Demote SSH bypass-auth option; downplay in docs.

It's too esoteric to be the first thing on the Auth panel; I've never
heard of any SSH server that supports it in the decade since I
implemented it. The only Google hits are lost souls mistakenly believing
they need it for passwordless public-key login and the like.

config.c

@@ -2321,14 +2321,14 @@ void setup_config_box(struct controlbox *b, int midsession,
 			  "Options controlling SSH authentication");
 
 	    s = ctrl_getset(b, "Connection/SSH/Auth", "main", NULL);
-	    ctrl_checkbox(s, "Bypass authentication entirely (SSH-2 only)", 'b',
-			  HELPCTX(ssh_auth_bypass),
-			  conf_checkbox_handler,
-			  I(CONF_ssh_no_userauth));
 	    ctrl_checkbox(s, "Display pre-authentication banner (SSH-2 only)",
 			  'd', HELPCTX(ssh_auth_banner),
 			  conf_checkbox_handler,
 			  I(CONF_ssh_show_banner));
+	    ctrl_checkbox(s, "Bypass authentication entirely (SSH-2 only)", 'b',
+			  HELPCTX(ssh_auth_bypass),
+			  conf_checkbox_handler,
+			  I(CONF_ssh_no_userauth));
 
 	    s = ctrl_getset(b, "Connection/SSH/Auth", "methods",
 			    "Authentication methods");

doc/config.but

@@ -2596,22 +2596,6 @@ recommended ciphers.
 The Auth panel allows you to configure \i{authentication} options for
 SSH sessions.
 
-\S{config-ssh-noauth} \q{Bypass authentication entirely}
-
-\cfg{winhelp-topic}{ssh.auth.bypass}
-
-In SSH-2, it is possible to establish a connection without using SSH's
-mechanisms to identify or authenticate oneself to the server.

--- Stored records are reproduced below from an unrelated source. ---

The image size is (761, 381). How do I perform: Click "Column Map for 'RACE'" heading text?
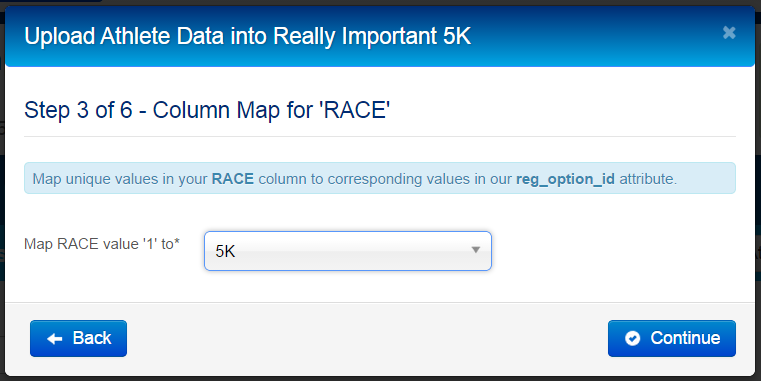pos(271,110)
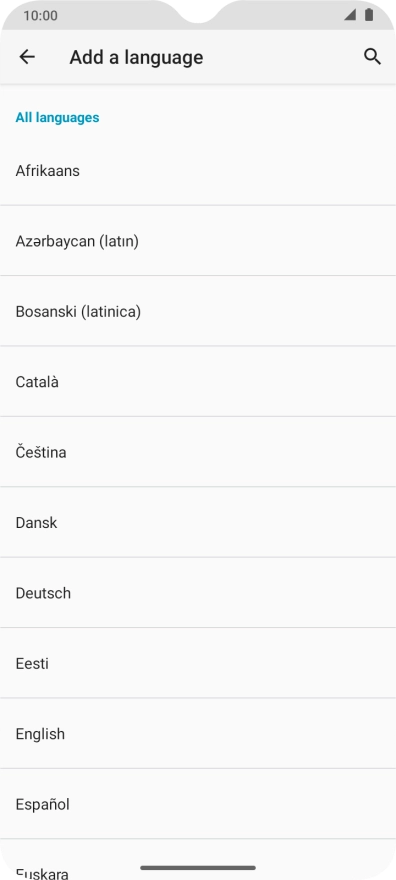Select Eesti language
Screen dimensions: 396x880
(x=198, y=663)
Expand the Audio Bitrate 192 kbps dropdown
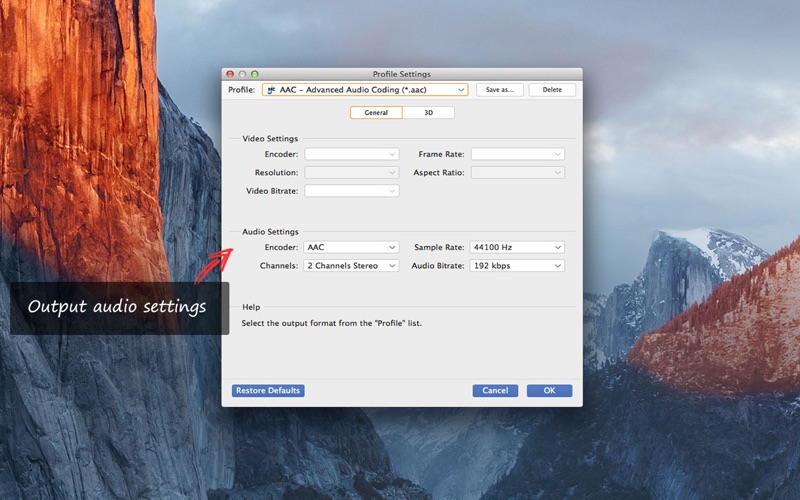The height and width of the screenshot is (500, 800). [x=517, y=266]
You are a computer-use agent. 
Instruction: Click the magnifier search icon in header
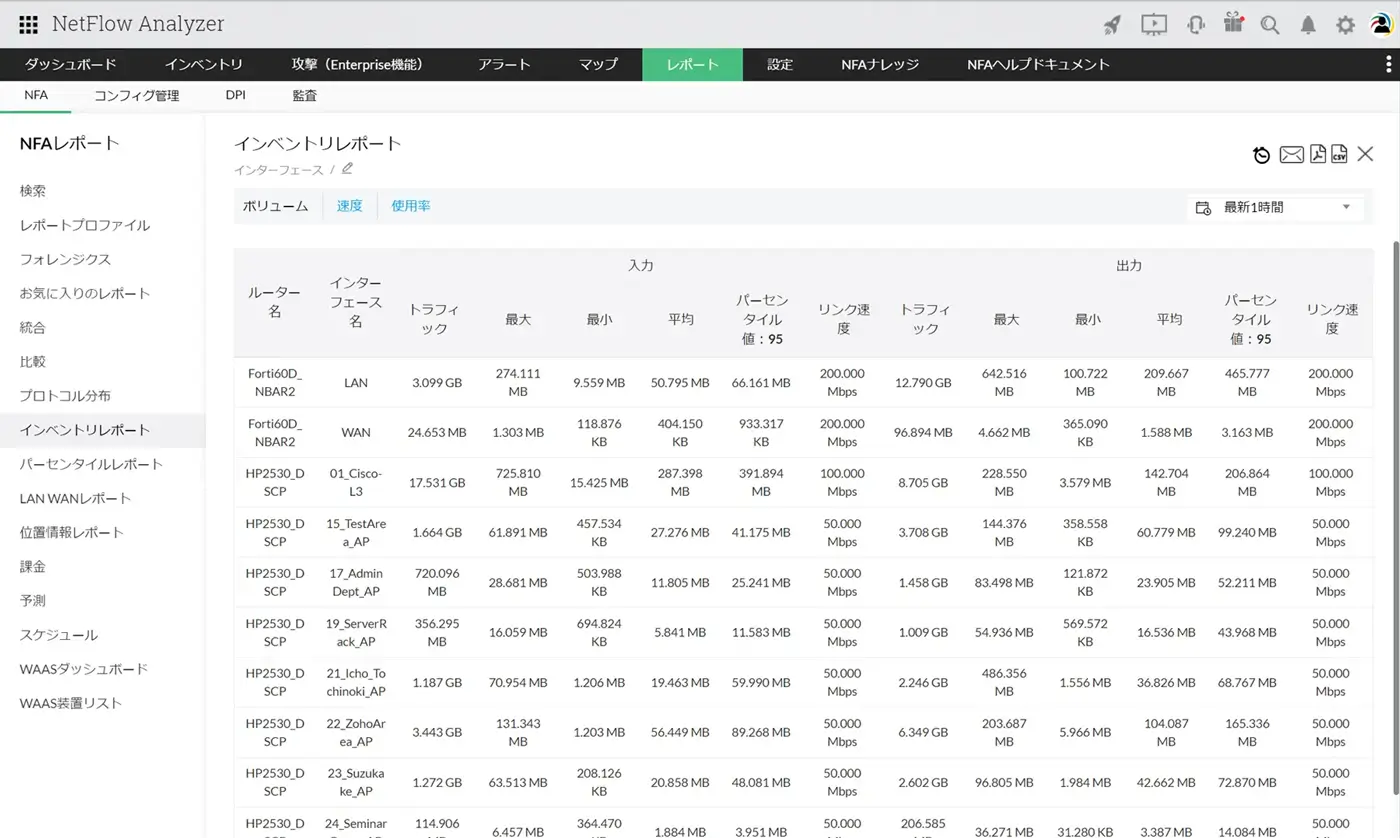click(x=1270, y=25)
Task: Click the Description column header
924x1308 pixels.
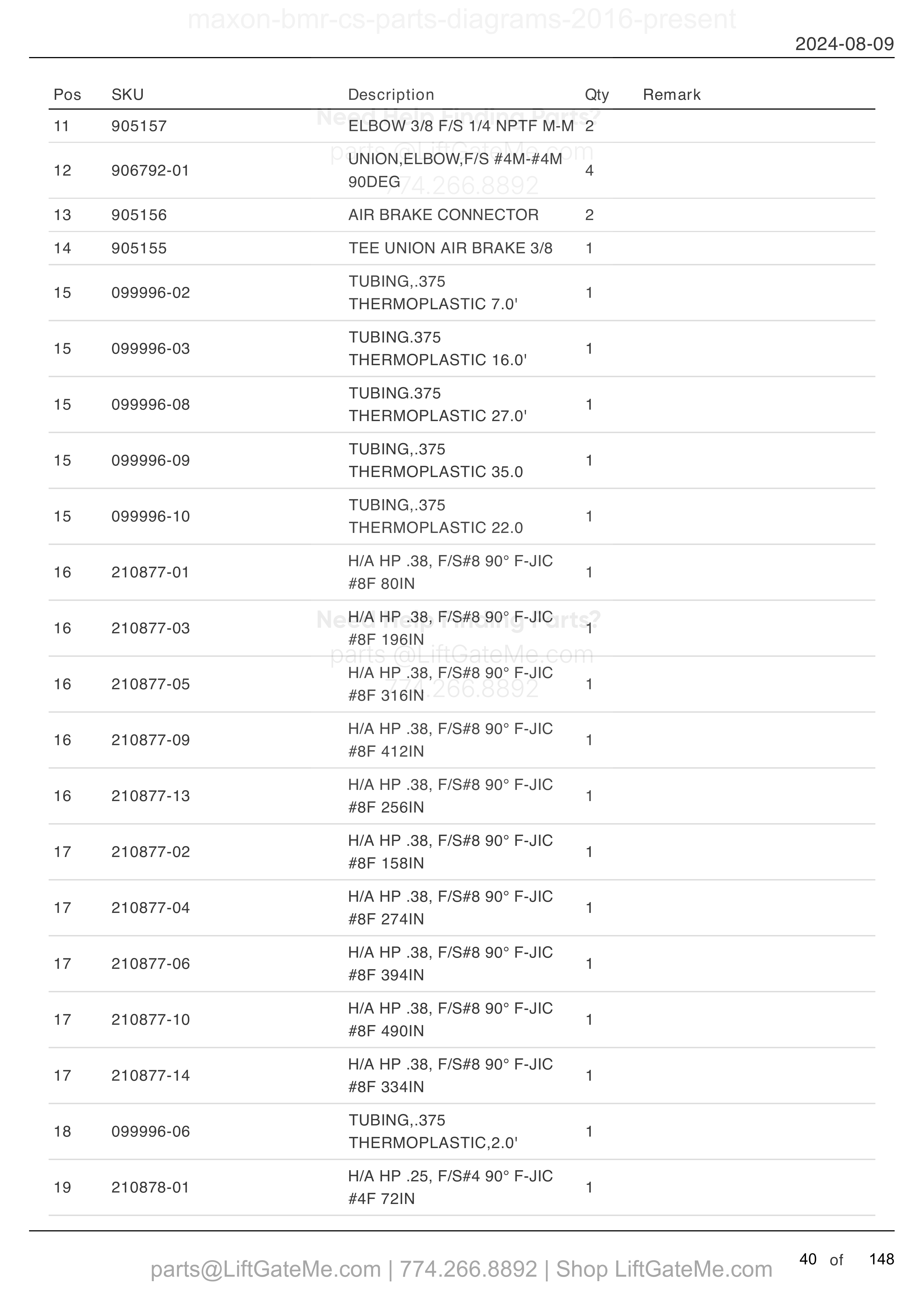Action: (x=391, y=95)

Some
-servers may prefer to handle authentication in the data channel, for
-instance, or may simply require no authentication whatsoever.
-
-By default, PuTTY assumes the server requires authentication (most
-do), and thus must provide a username. If you find you are getting
-unwanted username prompts, you could try checking this option.
-
-This option only affects SSH-2 connections. SSH-1 connections always
-require an authentication step.
-
 \S{config-ssh-banner} \q{Display pre-authentication banner}
 
 \cfg{winhelp-topic}{ssh.auth.banner}
@@ -2627,6 +2611,34 @@ prompting for a login name, due to the nature of the protocol design).
 By unchecking this option, display of the banner can be suppressed
 entirely.
 
+\S{config-ssh-noauth} \q{Bypass authentication entirely}
+
+\cfg{winhelp-topic}{ssh.auth.bypass}
+
+In SSH-2, it is in principle possible to establish a connection
+without using SSH's mechanisms to identify or prove who you are
+to the server. An SSH server could prefer to handle authentication
+in the data channel, for instance, or simply require no user
+authentication whatsoever.
+
+By default, PuTTY assumes the server requires authentication (we've
+never heard of one that doesn't), and thus must start this process
+with a username. If you find you are getting username prompts that
+you cannot answer, you could try enabling this option. However,
+most SSH servers will reject this.
+
+This is not the option you want if you have a username and just want
+PuTTY to remember it; for that see \k{config-username}.
+It's also probably not what if you're trying to set up passwordless
+login to a mainstream SSH server; depending on the server, you
+probably wanted public-key authentication (\k{pubkey})
+or perhaps GSSAPI authentication (\k{config-ssh-auth-gssapi}).
+(These are still forms of authentication, even if you don't have to
+interact with them.)
+
+This option only affects SSH-2 connections. SSH-1 connections always
+require an authentication step.
+
 \S{config-ssh-tryagent} \q{Attempt authentication using Pageant}
 
 \cfg{winhelp-topic}{ssh.auth.pageant}
@@ -2748,7 +2760,7 @@ GSSAPI authentication. This is a mechanism which delegates the
 authentication exchange to a library elsewhere on the client
 machine, which in principle can authenticate in many different ways
 but in practice is usually used with the \i{Kerberos} \i{single sign-on}
-protocol.
+protocol to implement \i{passwordless login}.
 
 GSSAPI is only available in the SSH-2 protocol.